======== Data for the task

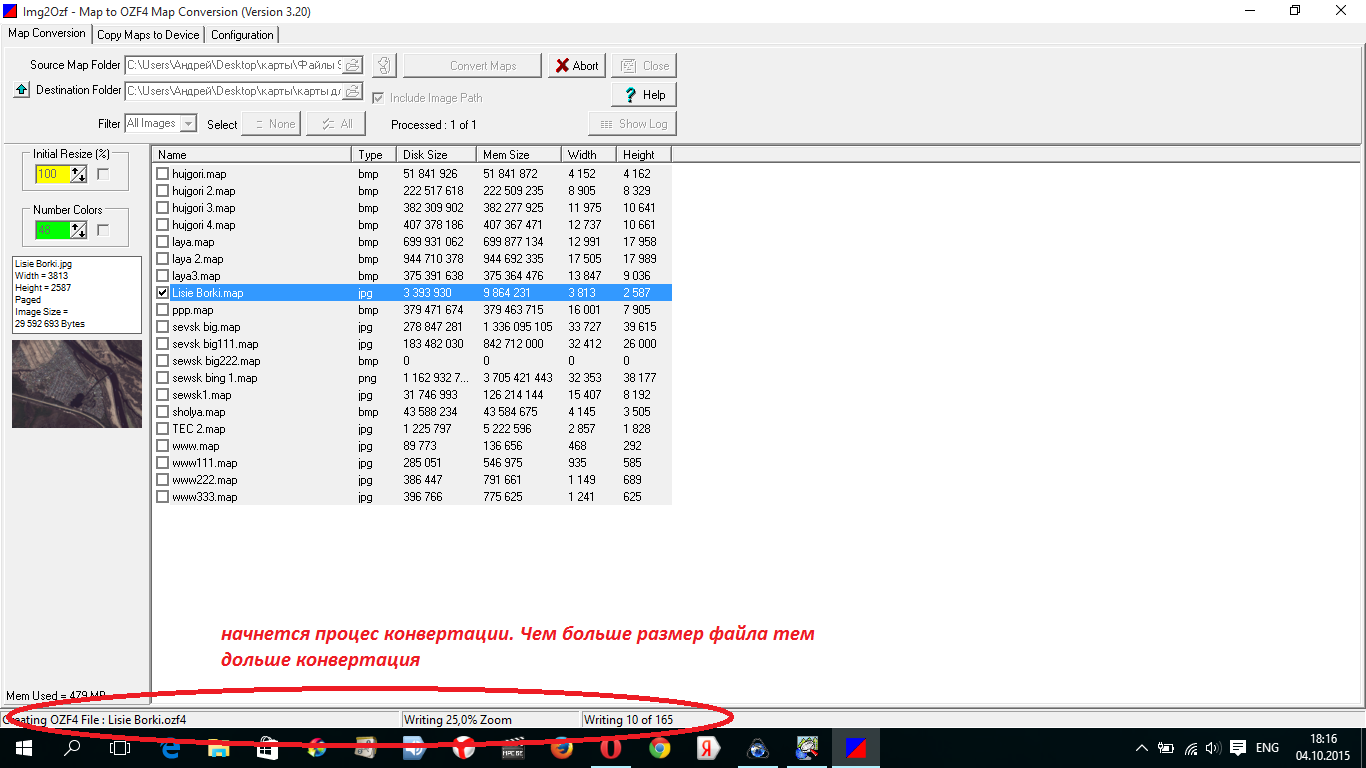
Task: Click the Lisie Borki map preview thumbnail
Action: coord(77,384)
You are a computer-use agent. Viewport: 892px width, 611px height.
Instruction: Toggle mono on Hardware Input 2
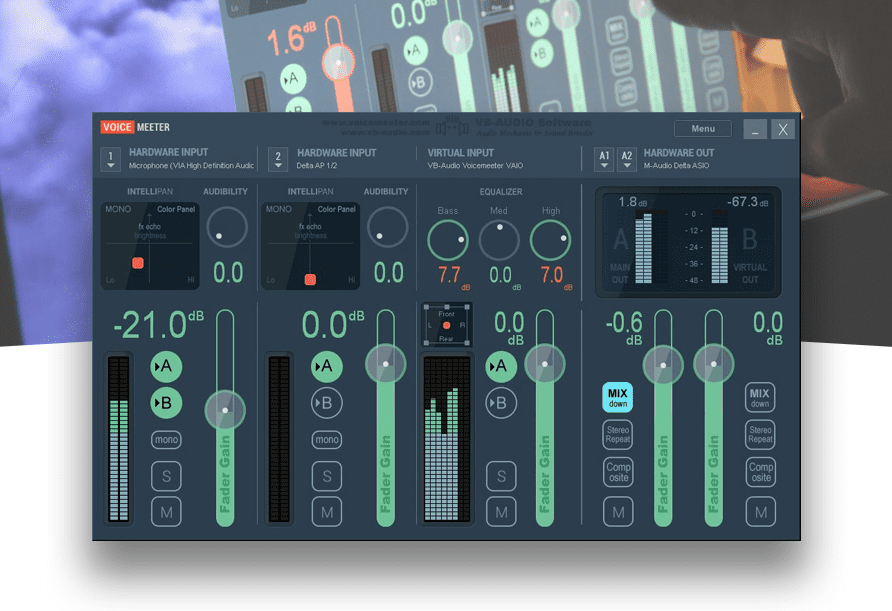pyautogui.click(x=326, y=439)
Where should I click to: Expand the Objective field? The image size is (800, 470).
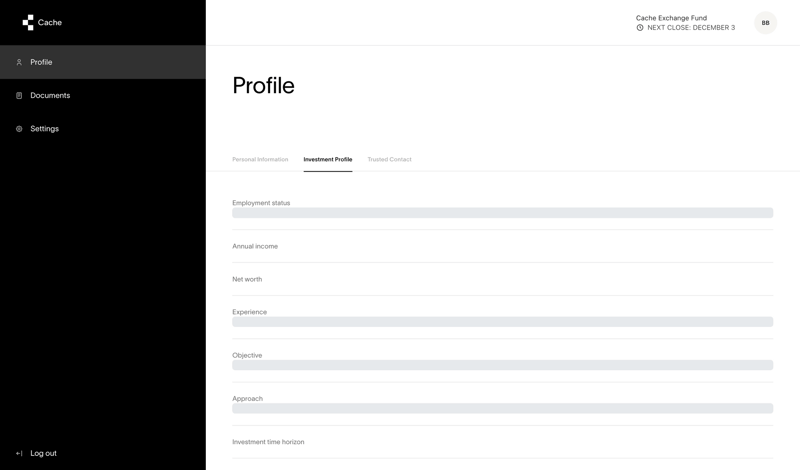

================

[Problem statement]:
Each line from the line containing "Instruction: Toggle mono on Hardware Input 2" through the final line of the data above must be retyped exactly; nothing else, and no pictures, may appear.

[Answer to the problem]:
Instruction: Toggle mono on Hardware Input 2
pyautogui.click(x=326, y=439)
Where should I click to: Expand the Objective field? The image size is (800, 470).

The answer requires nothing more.